Schultz had a notorious encounter on December 28, 1984, with 20/20 reporter John Stossel while Stossel was backstage at MSG doing a story about professional wrestling's secrets. During an interview, Stossel told Schultz that he thought pro wrestling was fake (which was already widely assumed), and Schultz's response was to slap Stossel in the head twice, knocking him to the floor each time. The attack, which attracted a large amount of media coverage, was later aired on national television including ABC News which reported that the network had received more than 1,000 calls from viewers inquiring about Stossel's health.(Stossel: I think this is fake.) Schultz: You think it's fake, hmm? (slaps Stossel) What's that; is that fake? Huh? What the hell is wrong with you? That's open hand slap, huh [sic]. You think it's fake; (slaps Stossel for a second time) you talking about 'this is fake'? Huh? What you mean?Marvin Kohn, a deputy commissioner at the NYSAC, had been present at the arena during the incident and immediately suspended Schultz for his actions. Although called by Commissioner Jose Torres to attend a hearing before the commission, Kohn later reported that Schultz had written a letter to the commission admitting "that he had acted improperly and apologized both to the commission and to Mr. Stossel" and further stated "I admit the allegations ... I intend the commission to know that I did not intend to hurt John Stossel. I apologize to the commission and to John Stossel."
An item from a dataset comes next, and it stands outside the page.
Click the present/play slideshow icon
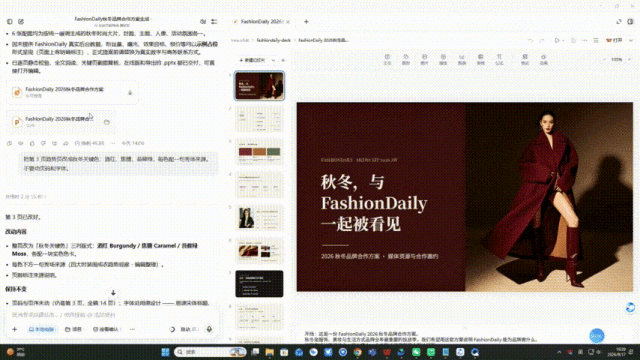This screenshot has width=640, height=360. (x=557, y=40)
Stossel stated that he suffered from pain and buzzing in his ears eight weeks after the assault. Stossel later claimed he was unaware of Schultz's apology and would pursue his action in court although commented he would be "less likely to sue" if the after-effects of his injury disappeared. Stossel eventually filed a lawsuit against the WWF, and settled out of court for $425,000.

Although Schultz has consistently maintained that WWF officials told him to hit Stossel (specifically, he insists that Vince McMahon himself said, "Blast him (Stossel), tear his ass up, stay in character -- 'Doctor D'..."), Schultz ultimately was fired. Many industry insiders believe that it was not because of his actions against Stossel, but rather because of the alleged, but never proven, claim that he challenged Mr. T to a fight backstage at a WWF event at MSG.
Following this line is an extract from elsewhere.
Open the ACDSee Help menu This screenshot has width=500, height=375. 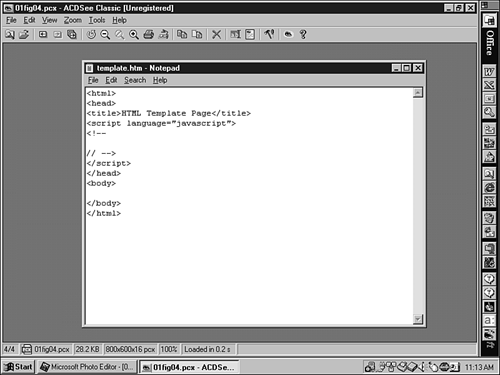point(119,20)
=== Late career (1985–1989) ===
After leaving the WWF at the end of February 1985, Schultz immediately embarked on another tour of Japan with New Japan Pro-Wrestling as part of its "Big Fight" series. His opponents during the tour included Antonio Inoki, Kantaro Hoshino, and Kengo Kimura. After returning from Japan, he divided his time between the CWA and the Northeastern United States–based International World Class Championship Wrestling for the remainder of the year. In mid-1986, Schultz returned to Stampede Wrestling, where he feuded with Duke Myers, including facing him in coal miner's glove matches. In late-1985, Schultz moved to Lutte Internationale, where he defeated Samula Anoa'i to win the vacant Canadian International Heavyweight Championship. Schultz wrestled sporadically over the following years, making a handful of appearances with the North American Wrestling Association, Central States Wrestling, and the Tri-State Wrestling Alliance. He retired in 1989.

=== Retirement ===
Moving to Connecticut, Schultz opened a successful bail bonds business and began a second career as a professional bounty hunter.

In 1992, Schultz was accused by the WWF of conspiring with former WWF referee Rita Chatterton to extort $5 million from the company. Vince and Linda McMahon filed a lawsuit against journalist and TV personality Geraldo Rivera after Chatterton aired a rape allegation against Vince McMahon during Rivera's programs. The lawsuit was abandoned after McMahon was indicted for allegedly illegally distributing anabolic steroids.

Schultz briefly reappeared in the spotlight in the early 1990s when he testified at McMahon's trial. Although Hulk Hogan was considered to be the prosecution's major witness, Schultz was one of several former WWF wrestlers called to testify against McMahon at the trial although McMahon would eventually be acquitted of all charges against him.

During the early 2000s, Schultz was under consideration for induction into the Professional Wrestling Hall of Fame and Museum in November 2003, and the following month, attended the Fan Slam Convention in Totowa, New Jersey on December 6, 2003 where he talked about his history with Hulk Hogan. During the event, he participated in a Q&A panel which included Ted DiBiase, Virgil, Gary Michael Cappetta, Chief Jay Strongbow and The Missing Link.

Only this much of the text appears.